Mr. Swayne's small tightly-wedged eyes, with the expression of dissipated boot-buttons, were beginning to show a gleam of professional interest.

"Yes, it would; but John won't fail," said Colonel Tempest, savagely. "He will keep us out. We shall be as poor as rats as long as we live, and shall see him chucking our money right and left!" and Colonel Tempest, who was by this time hardly responsible for what he said, ground his teeth and cursed his enemy in a paroxysm of rage and drink. Mr. Swayne observed him attentively.

"Don't take on so, Colonel," he remarked soothingly. "Dear me, what's a little boy?—What's a little boy here or there," he continued, meditatively, "one more or one less? There's a sight of little kids in the world; some wanted, some not. I've known cases, Colonel"—here he fixed his eyes on the ceiling—"cases with parents, maybe, singing up in heaven and takin' no notice, when little chaps that weren't wanted, that nobody took to, seemed to—meet with an accident, get snuffed out by mistake."

"John won't meet with an accident," said Colonel Tempest passionately. "I wish to —— he would!"

"I look at it this way," said Mr. Swayne, philosophically. "There's things gentlemen can do, and there's things they can't. A gentleman is a party that can't do his dirty work for himself, though as often as not he has a deal on his hands that must be shoved through somehow. The thing is to find parties who'll take what I call a personal interest, if it's made worth their while. Now about this little boy, that no one wants, and is a comfort to nobody. It's quite curious the things little boys will do; out in boats alone, outriggers now, as dangerous as can be, or leaning out of railway carriages in tunnels. Lor! you never know what they won't be up to, little rascals. They're made of mischief. Forty thousand a year, is it, he is keeping you out of, and yours by right? Well, I don't say anything about that; but all I say is, I have friends I can find that are open to a bet. What's the harm of betting a thousand pounds to one sovereign that you never come into the property? It ain't likely, as you say. What's the harm of a bet, provided you don't mind risking your money? Let's say, just for the sake of—of argument, that there was ten bets—ten bets at a thousand to one that you never come in. Ten thousand pounds to pay, if you come in after all. What's ten thousand pounds to a man with forty thousand a year?" Mr. Swayne snapped his fingers. "And no trouble to nobody. Nothing to do but to pay up quietly when the time comes. It don't concern you who takes up the bets, and you don't know either. You know nothing at all about it. You lay your money, and, look here, Colonel, you mark my words, some way or somehow, some time or other, that boy will disappear."

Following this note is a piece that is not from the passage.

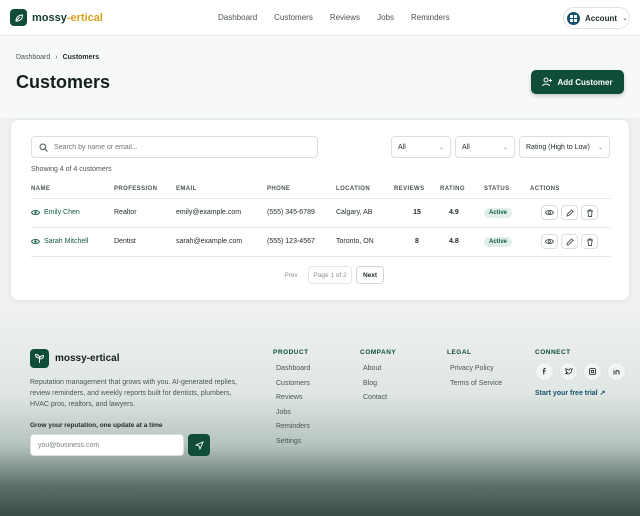 The image size is (640, 516). I want to click on free-trial-link: Start your free trial ↗, so click(580, 393).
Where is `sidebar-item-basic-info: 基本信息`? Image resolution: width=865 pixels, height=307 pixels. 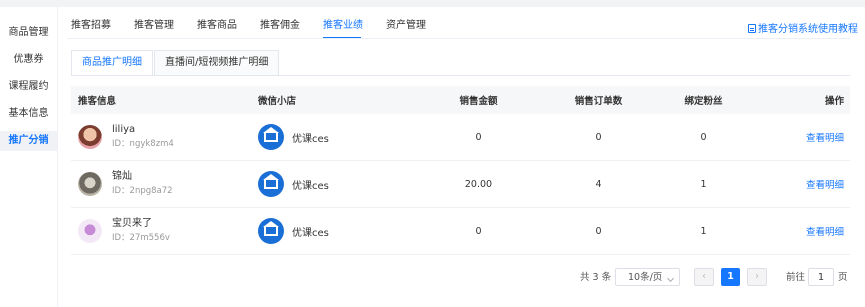 sidebar-item-basic-info: 基本信息 is located at coordinates (28, 114).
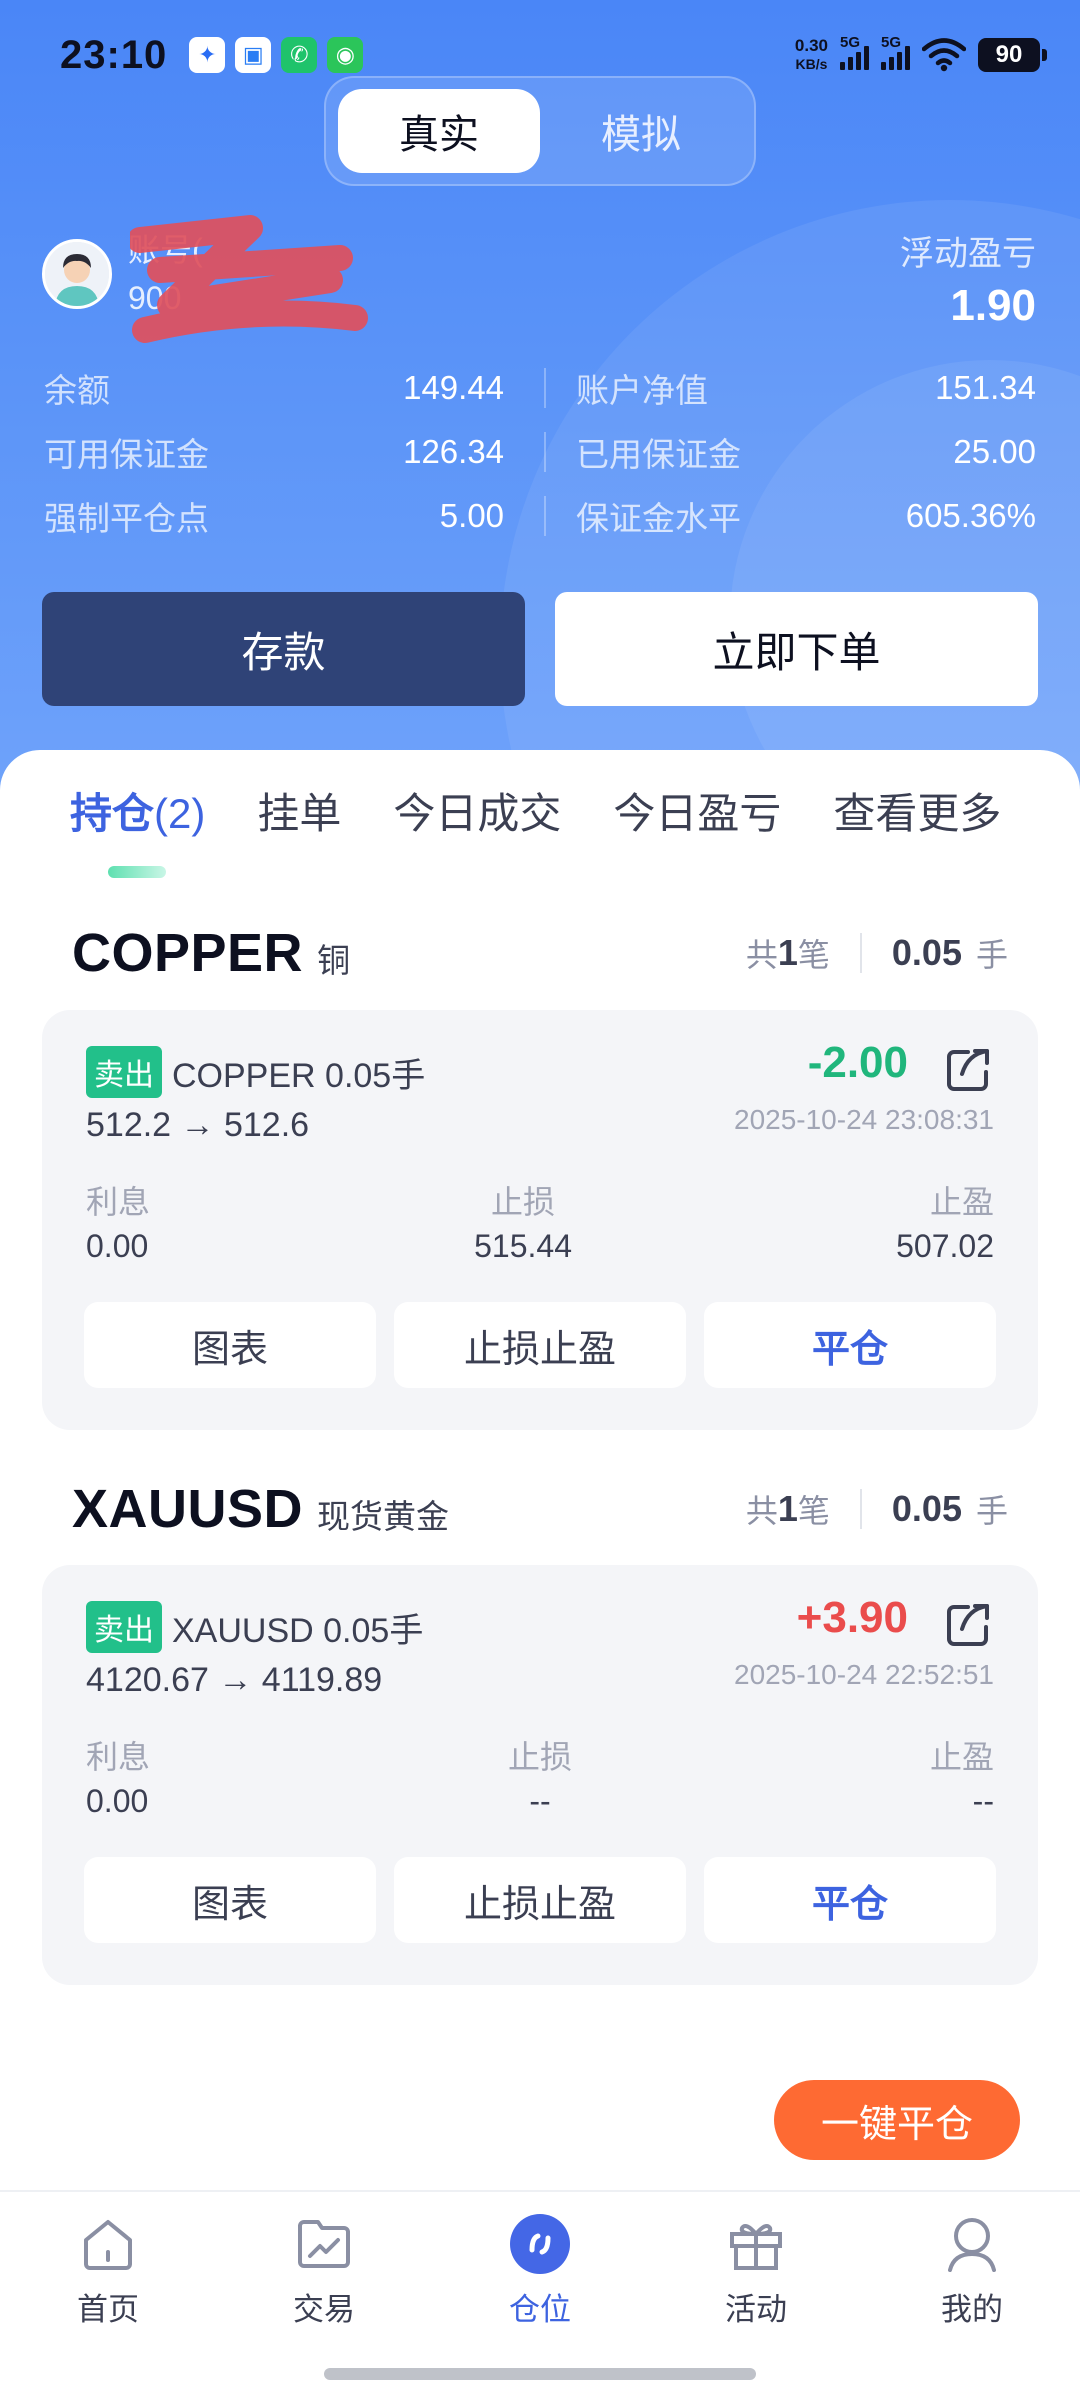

The two men looked steadily at each other. Colonel Tempest's eyes were bloodshot, but Mr. Swayne had all his wits about him; he never became intoxicated, even at the expense of others, if there was money in keeping sober.

"Curse him!" said Colonel Tempest in a hoarse whisper. "He should not get in my light."

The child was to blame, naturally.

Mr. Swayne did not answer, but went to a side table, on which were pens, ink, and paper. Some things, if done at all, are best done quickly.